As early as 1992, several case reports showed the feasibility of a staged cochlear implantation after labyrinthectomy or removal of a vestibular schwannoma, with an intact cochlear nerve [78,79,80,81,82]. These studies confirmed that the auditory pathway could transmit an electrical signal despite postoperative hearing loss and that cochlear ossification did not always occur, thus allowing CI placement. In 1995, Arriaga and colleagues reported the first cases of a simultaneous CI performed during translabyrinthine vestibular schwannoma removal. This patient’s tumor was in his only hearing ear [83]. Intraoperative promontory stimulation was not performed. At 10 months, the patient was still using the CI with enhanced lip-reading ability. Some authors advocate simultaneous CI and tumor removal in an effort to minimize delays in auditory rehabilitation, reduce the number of surgical procedures, and avoid potential cochlear obstruction if ossification occurs [84].
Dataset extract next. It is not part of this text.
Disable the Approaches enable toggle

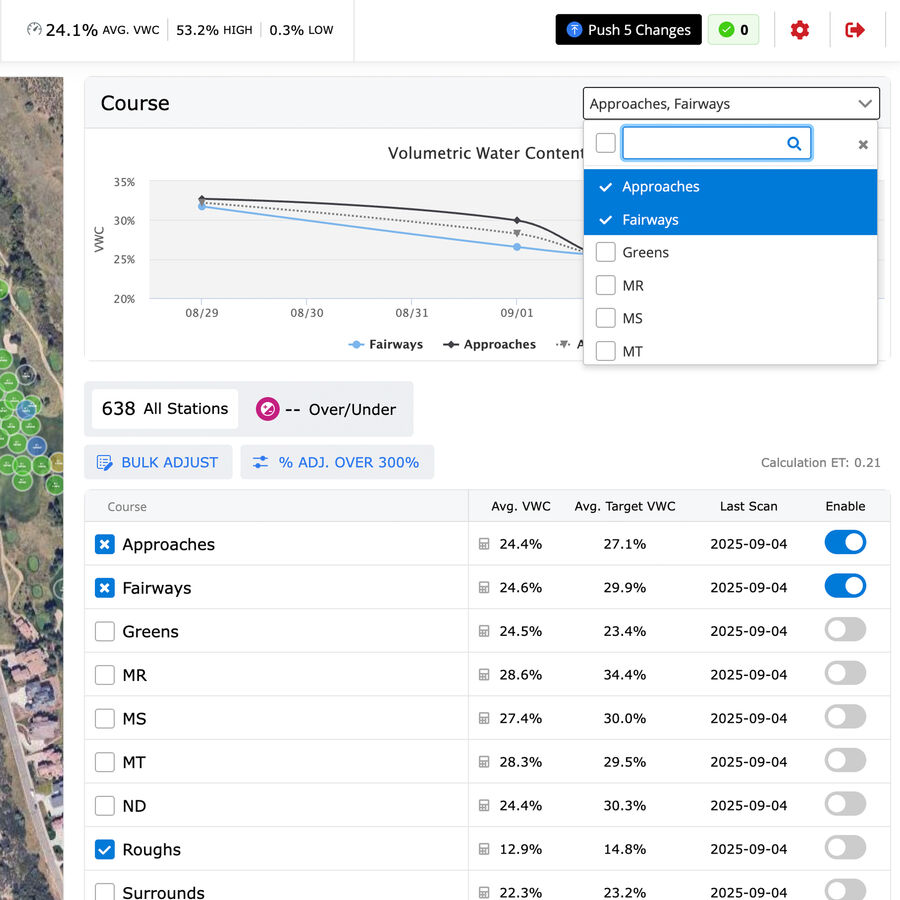[845, 543]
Recently, several case series have demonstrated that either staged or simultaneous cochlear implantation is safe and feasible for hearing rehabilitation as long as the cochlea is patent and the cochlear nerve is intact. Many patients can achieve improved sound awareness and open-set speech, but the results are more variable than traditional CI candidates [85,86,87]. A recent prospective study evaluated simultaneous cochlear implantation and translabyrinthine tumor resection for sporadic vestibular schwannomas. All seven patients had preservation of the cochlear nerve and five of seven (71%) had auditory precepts with CI activation. In regard to the five patients, at 1 month their sound localization improved from 78° ± 13°, with the CI off to 41° ± 9° with the CI on. This improvement in sound localization is a distinct benefit over the hearing rehabilitation with CROS or BAHA. Additionally, the five patients in this study also demonstrated modest improvement in speech understanding and tinnitus reduction [88].
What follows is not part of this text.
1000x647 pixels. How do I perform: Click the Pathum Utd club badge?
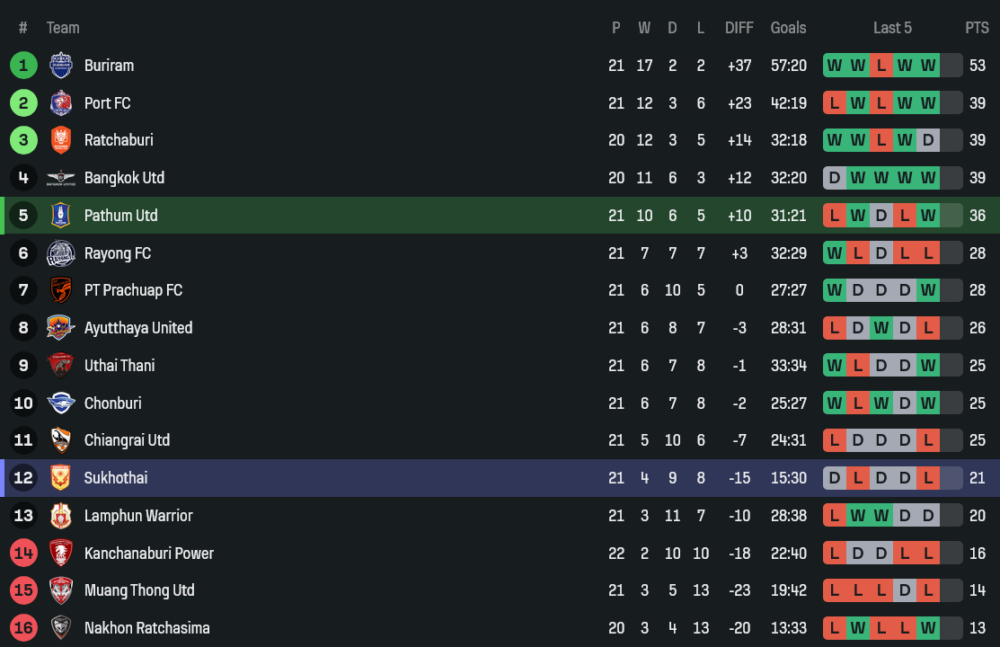tap(61, 216)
If the cochlear nerve is preserved and a CI is placed, one potential concern is the sustainability of the benefits, particularly in patients with NF2 who are susceptible to distorted brainstem anatomy, tumor recurrence, or new tumor growth. Neff and colleagues reported on six patients with NF2 who had undergone tumor resection with CI placement and had long-term follow-up with a mean of 7.9 years (range: 5–13 years). In all but one patient, the benefit from CI was maintained, and five of six (83%) patients were still able to use a telephone with their CI devices [89]. Although continued long-term follow-up is needed, no case reports have been published in which a CI had to be removed due to tumor re-growth. Additionally, tumor surveillance by MRI is improved by newly expanded FDA guidelines, allowing 1.5–3 T strength MRI depending on the CI device manufacturer. CI magnets do produce artifact that may distort surveillance of the cerebellopontine angle. Placement of the internal receiver-stimulator in a more superior position and use of reformatted coronal and sagittal views can help mitigate this distortion. In a retrospective review of 34 ears undergoing a 1.5 T MRI scan with a CI in place secured by a firm head wrap, the authors found the ipsilateral cerebellopontine angle could be visualized without difficulty in 94% of cases. However, there was a 15% risk of magnet movement even with the use of a head wrap [90]. Clearly, caution must be used in device selection when considering postoperative tumor surveillance.

In conclusion, management of vestibular schwannomas has made great strides in patient safety and decreased morbidity. Still, the loss of hearing is an inevitable fate for many patients with a vestibular schwannoma and has a significant impact on patients’ quality of life. The most common hearing rehabilitation options, CROS and BAHA, can improve sound awareness and speech in noise but fail to restore the audiologic benefits of binaural hearing. If the cochlea is accessible and the cochlear nerve is intact, then CI has the potential to restore binaural function. If no cochlear nerves are viable, then an ABI can provide sound detection to improve lip-reading abilities and, in rare cases, even open-set speech.